The OSCE is an excellent way to certify professional competence, and especially to detect individuals whose skills are clearly inadequate. It is also capable of providing some measure of feedback on the skills of the collective that participate in the exercise.

But in general, its capacity to provide formative feedback to individuals is limited to the global results ("What's my global score in comparison to others in the group?"). Thus an OSCE is inadequate for characterizing an individual's profile as an actual practitioner. As a mechanism of formative feedback, reflection on "how I felt while I was taking the OSCE" is a much more powerful instrument than "what I scored on each component of competence."

Competence of Expert Professionals

Competence is a dynamic phenomenon3 that is changeable and can be expressed in different ways as the professional acquires experience. Two experienced professionals may both be competent and make equally correct decisions when faced with particular situations, but may use completely different approaches.

Moreover, professional competence goes beyond clinical dexterity. Elements of the affective and moral world, and aspects related with professional attitude, are even more important components of competence in expert professionals.
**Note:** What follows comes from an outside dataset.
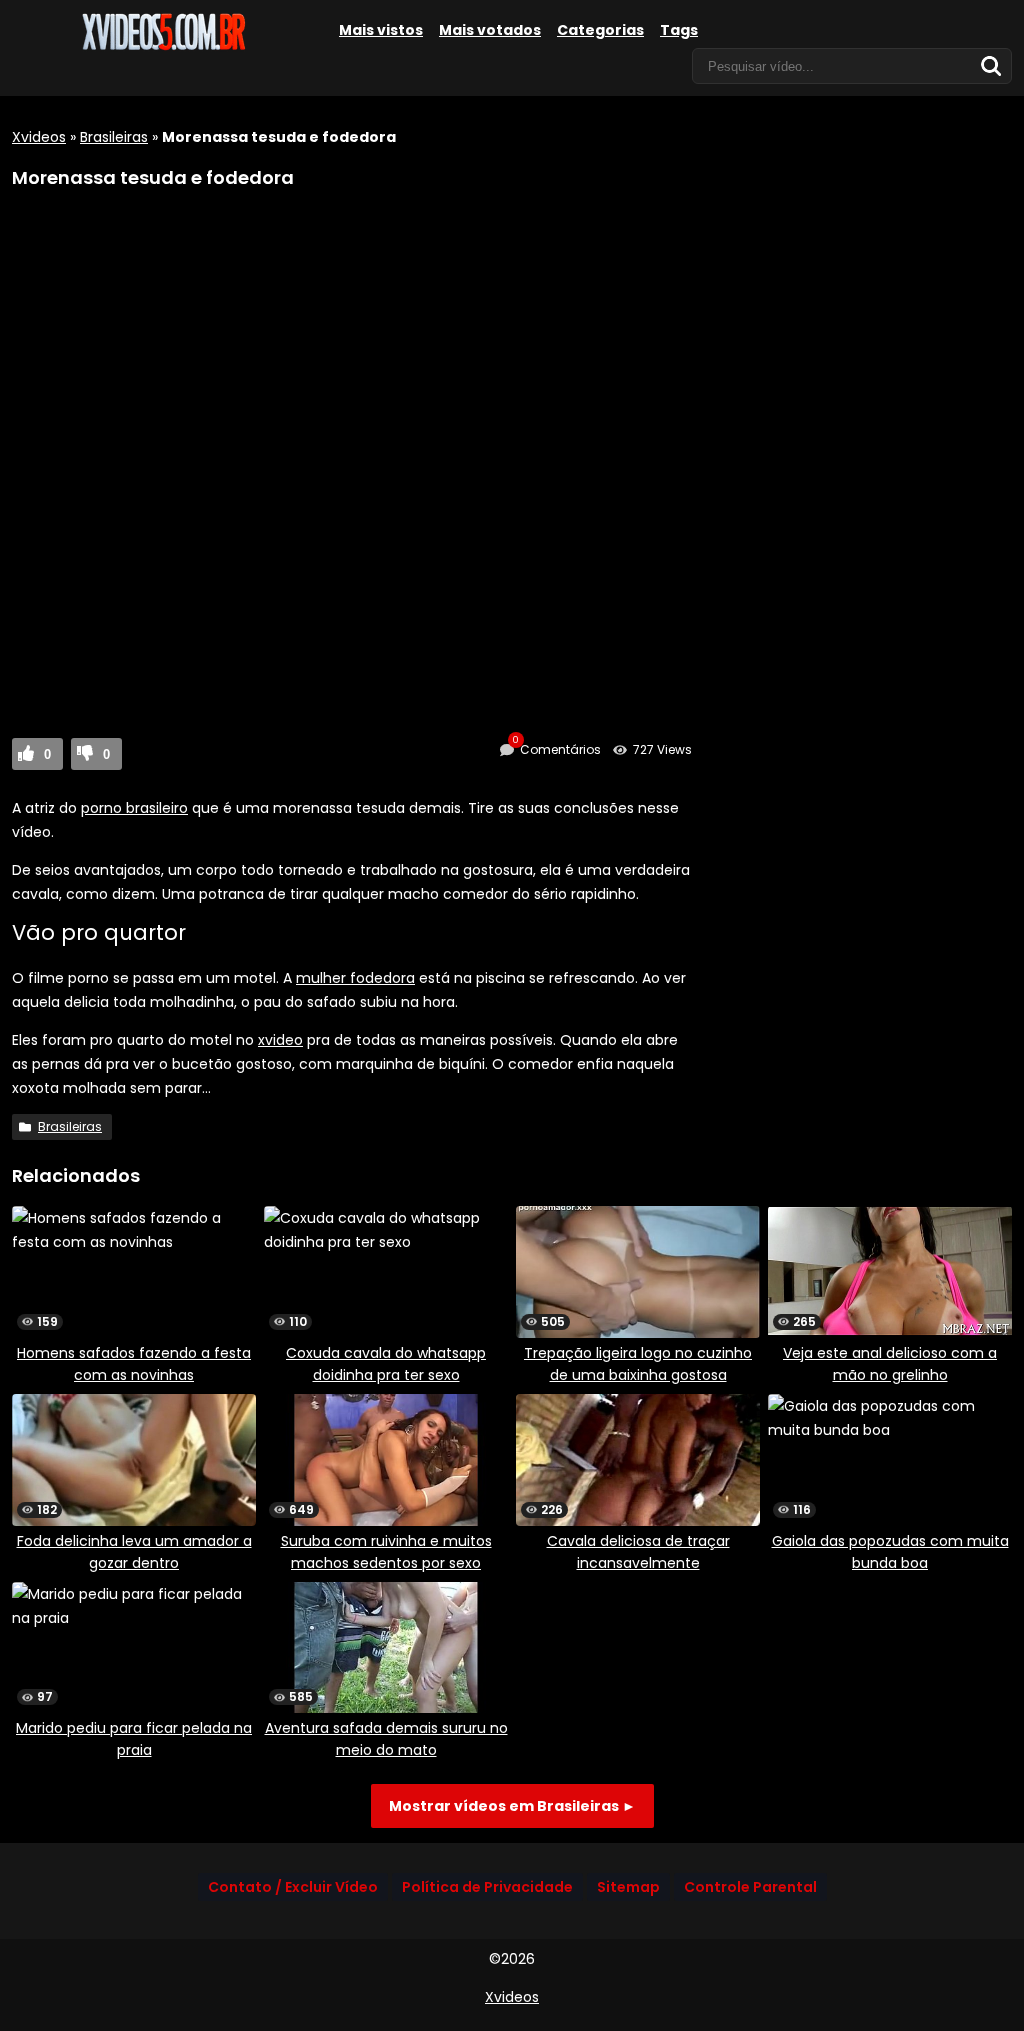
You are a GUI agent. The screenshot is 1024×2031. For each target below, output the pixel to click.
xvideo (280, 1040)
This is what makes evaluating experienced professionals a much more complex process than evaluating junior colleagues. Examining more experienced practitioners thus requires a larger and more refined combination of evaluation tools.

Evaluating professionals makes sense only if the results of the exercise are true, fair and useful in terms of decisions making, self-reflection and motivation to improve. Nothing could be more contrary to this end than the inappropriate use of evaluation tools.

In view of the growing presence of such tools, we should make efforts to put them to good use--for the good of the profession.

Key Points

* A current topic in debates on professionalism is the spread of models for evaluating professional competence.

* Objective structured clinical examination has been shown to be an excellent method for certifying competence, although its capacity to generate formative feedback is limited.

* Poor evaluations are worse than no evaluations at all.

Bibliography
[1]
Evaluación de la competencia profesional: ¿están cambiando los tiempos? Aten Primaria 1995;16:2-4.
[2]
The certification and recertification of doctors: issues in the assessment of clinical competence. Cambridge: Cambridge University Press, 1994.
[3]
Defining and assessing professional competence. JAMA 2002;287:226-35.